In a statement, Jonathan Yeo, chairman of the School Committee's negotiating team, said that the union and the team had been working together closely, and that they were willing to bargain in good faith.
"We put a serious counter-offer on the table just this week and have two additional sessions scheduled over the next two weeks," Yeo said in the statement. "We will continue to expend whatever time and effort is needed to reach a reasonable settlement that is both fair for Newton Public Schools staff and is financially sustainable for the Newton Public Schools."
The Newton School Committee passed a budget last month that would cut 33 faculty positions and a number of programs, including middle school Latin.
To address budget woes, a number of state lawmakers have advocated overhauling the way health care collective bargaining is accomplished.

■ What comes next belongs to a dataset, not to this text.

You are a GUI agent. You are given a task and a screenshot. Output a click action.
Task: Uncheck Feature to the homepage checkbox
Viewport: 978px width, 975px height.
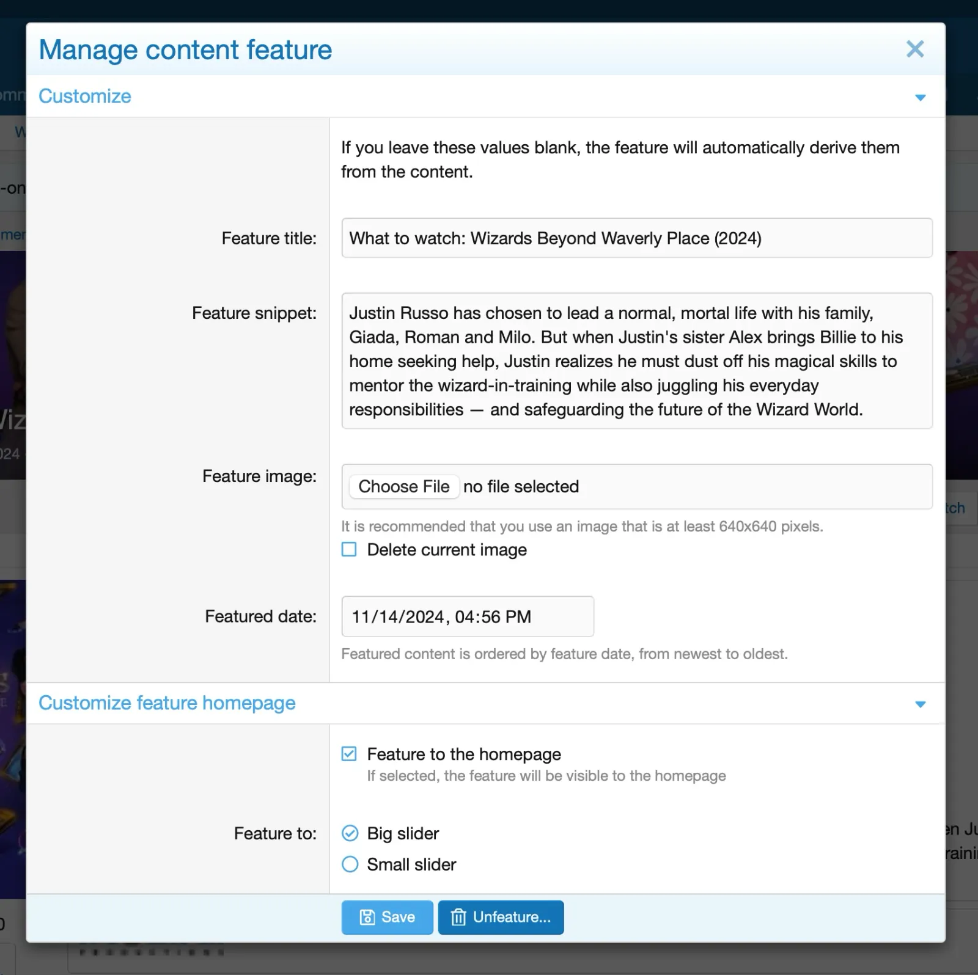[x=349, y=754]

However, the Newton Teachers Association said that waiting to take advantage of possible state-level reforms is hindering the collective bargaining process.

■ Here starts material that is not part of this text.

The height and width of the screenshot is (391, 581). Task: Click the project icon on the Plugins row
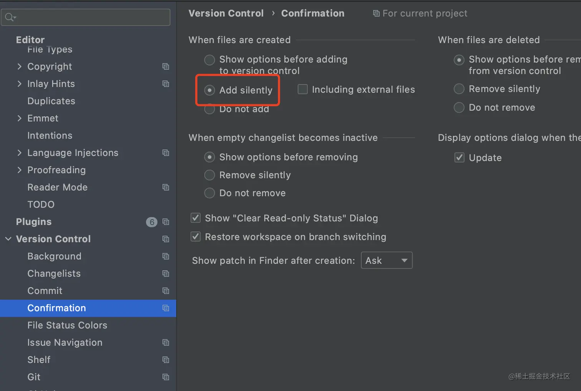(x=166, y=222)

"Let's be clear; even if this legislation passes, it is highly unlikely the law will come into effect in time to save Newton money for next school year," the flier read. "And without a collective bargaining agreement, most of the cuts in the school budget that the School Committee has approved will happen."
Yeo said in an interview that the negotiating team was not waiting on state legislation to make bargaining decisions.
"This is a legislative matter, one that will be decided by the mayor and the Board of Aldermen," Yeo said. "The negotiating team is not waiting on any decisions. We're focusing on the entire agreement."
Michael Zilles, president of the Newton Teachers Association, said that he decided to create the flier because time is of the essence.
"I was moved to do this by the urgency of the situation," Zilles said. "If we don't get a contract by mid to late June, we will go into the next school year with the cuts to faculty and programs passed in the School Committee's budget."
Zilles said the Teachers Association had made a proposal that would restore some of the programs, and called the School Committee's counterproposal "not well thought-out."
Yeo said the next meeting between the Newton Teachers Association and the bargaining team would take place on Wednesday.
Fifteen unions, eight on the city side and seven in the school department, are in the process of negotiations. Earlier this month, Mayor Setti Warren announced that the city had ratified a three-year agreement with a union that represents 184 employees, including library staff, Planning Department staff, and administrative employees in most departments.
"Newton's fiscal futures depends on getting our labor costs - particularly health care - under control," Warren said in a statement today. "To that end, I have been working since last fall to forge new agreements with all our unions. They have been active and sincere partners in those negotiations because they recognize that we must significantly lower our costs. I want to re-iterate my commitment to collective bargaining as a means of achieving both our financial goals as well as respecting the hard work of our city employees."